Since the restoration of democracy in 1990, the place has become the city's main rallying point for those campaigning against kings or governments they do not like.
After the last time a king sacked a government in October 2002, a slogan was daubed on the wall there, deeming it to be the "democracy wall".
The slogans and party insignia such as hammers and sickles may still be there - but Ratna Park this week is characterised by mundane things.
Innumerable pavement stalls sell brightly coloured clothes and winter quilts or delicacies like deep-fried river fish. Minibuses fan out to all corners of the city.
There is nothing to be seen of the demonstrators, the smouldering tyres, the flags, podiums and megaphones.
The people who usually demonstrate at the slightest excuse are simply too scared to do so.
It is little wonder given the suspension of vital rights, including the right to privacy, the right against preventative detention and many more.
The stepped-up military presence all over the city is a reminder of the new muscle King Gyanendra is now bringing to bear in effectively imposing absolute rule.
NEPAL IN CRISIS
June 2001 - Gyanendra is crowned king following royal massacre
July 2001 - Sher Bahadur Deuba becomes prime minister following Maoist violence
Oct 2002 - King Gyanendra sacks Deuba and assumes executive power
June 2004 - Deuba reappointed prime minister in place of Surya Bahadur Thapa
Feb 2005 - Deuba sacked, king assumes direct power
Residents of Kathmandu are well accustomed to soldiers, police and members of the Armed Police Force patrolling and checking on their movements.
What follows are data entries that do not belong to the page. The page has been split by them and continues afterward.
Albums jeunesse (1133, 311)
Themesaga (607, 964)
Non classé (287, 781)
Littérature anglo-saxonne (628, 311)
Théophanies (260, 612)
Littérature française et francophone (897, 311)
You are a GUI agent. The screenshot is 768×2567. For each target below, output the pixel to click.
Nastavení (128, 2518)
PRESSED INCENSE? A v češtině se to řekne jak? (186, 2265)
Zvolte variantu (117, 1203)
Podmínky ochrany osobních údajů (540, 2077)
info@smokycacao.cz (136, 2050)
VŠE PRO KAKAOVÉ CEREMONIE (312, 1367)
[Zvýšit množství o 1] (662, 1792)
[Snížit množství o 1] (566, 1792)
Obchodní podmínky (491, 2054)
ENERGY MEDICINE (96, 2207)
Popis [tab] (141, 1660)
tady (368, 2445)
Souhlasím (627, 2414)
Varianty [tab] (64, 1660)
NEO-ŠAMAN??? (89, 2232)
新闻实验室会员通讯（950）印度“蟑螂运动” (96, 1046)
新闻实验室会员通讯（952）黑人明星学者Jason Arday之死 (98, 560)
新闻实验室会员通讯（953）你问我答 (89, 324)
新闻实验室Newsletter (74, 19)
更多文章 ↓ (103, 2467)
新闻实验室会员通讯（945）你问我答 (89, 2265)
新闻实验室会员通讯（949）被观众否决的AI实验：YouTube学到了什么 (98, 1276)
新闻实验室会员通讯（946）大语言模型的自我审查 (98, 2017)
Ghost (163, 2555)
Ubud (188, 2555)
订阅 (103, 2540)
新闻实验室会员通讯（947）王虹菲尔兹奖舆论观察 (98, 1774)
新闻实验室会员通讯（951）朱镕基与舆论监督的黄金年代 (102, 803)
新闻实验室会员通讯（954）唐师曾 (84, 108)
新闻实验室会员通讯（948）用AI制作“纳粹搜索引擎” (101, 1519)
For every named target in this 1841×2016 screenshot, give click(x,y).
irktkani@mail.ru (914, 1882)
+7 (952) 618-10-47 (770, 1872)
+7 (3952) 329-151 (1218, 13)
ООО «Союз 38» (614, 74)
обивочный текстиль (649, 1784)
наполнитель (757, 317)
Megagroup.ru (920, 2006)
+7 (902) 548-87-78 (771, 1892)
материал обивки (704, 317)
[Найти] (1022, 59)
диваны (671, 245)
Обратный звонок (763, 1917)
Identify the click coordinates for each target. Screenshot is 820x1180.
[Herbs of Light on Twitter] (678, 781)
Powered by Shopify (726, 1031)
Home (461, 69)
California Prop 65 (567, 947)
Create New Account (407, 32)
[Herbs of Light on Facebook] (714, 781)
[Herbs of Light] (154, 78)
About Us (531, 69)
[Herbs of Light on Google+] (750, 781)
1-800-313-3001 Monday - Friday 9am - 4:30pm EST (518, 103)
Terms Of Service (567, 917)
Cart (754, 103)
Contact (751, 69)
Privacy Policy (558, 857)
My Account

Now there are simply more of them. Big army lorries carry dozens of men with guns and truncheons at the ready.
They are guarding places where they seem thoroughly out of place - such as a media office in the city centre.
But it is not surprising, as the censorship here has become so complete.
Inside, journalists lounged around with nothing to do.
They say that on Tuesday, the day of the king's takeover, they "smoked... had tea, [and]... went".
The outward normality of life here is an illusion.
"With no phones functioning," someone remarked, "What about crime or medical emergencies?"
Plenty of people do support the king, however.
Back at Ratna Park, two young hotel employees and friends shared their views with the BBC as they waited for the microbus home.
"It's... good what he's done," Kailash said.
"Our democratic parties have never worked in Nepal's favour."
He said the king should start talking to the Maoists - and might bring peace.
"I don't agree," Keshab said.
"The king is just playing games again. He'll do us no good."
Less than 10 minutes walk away in the city centre looms the royal palace of Narayanhiti, a place of strange modernity amid Kathmandu's ancient temples.
Surrounded by lush gardens, clusters of bamboo spilling over its walls, it is the citadel of an enigmatic and isolated monarch, a man whose real intentions few Nepalis would claim to understand.
But he has now lived up to his own promise to be a king who will not just watch - but will also act.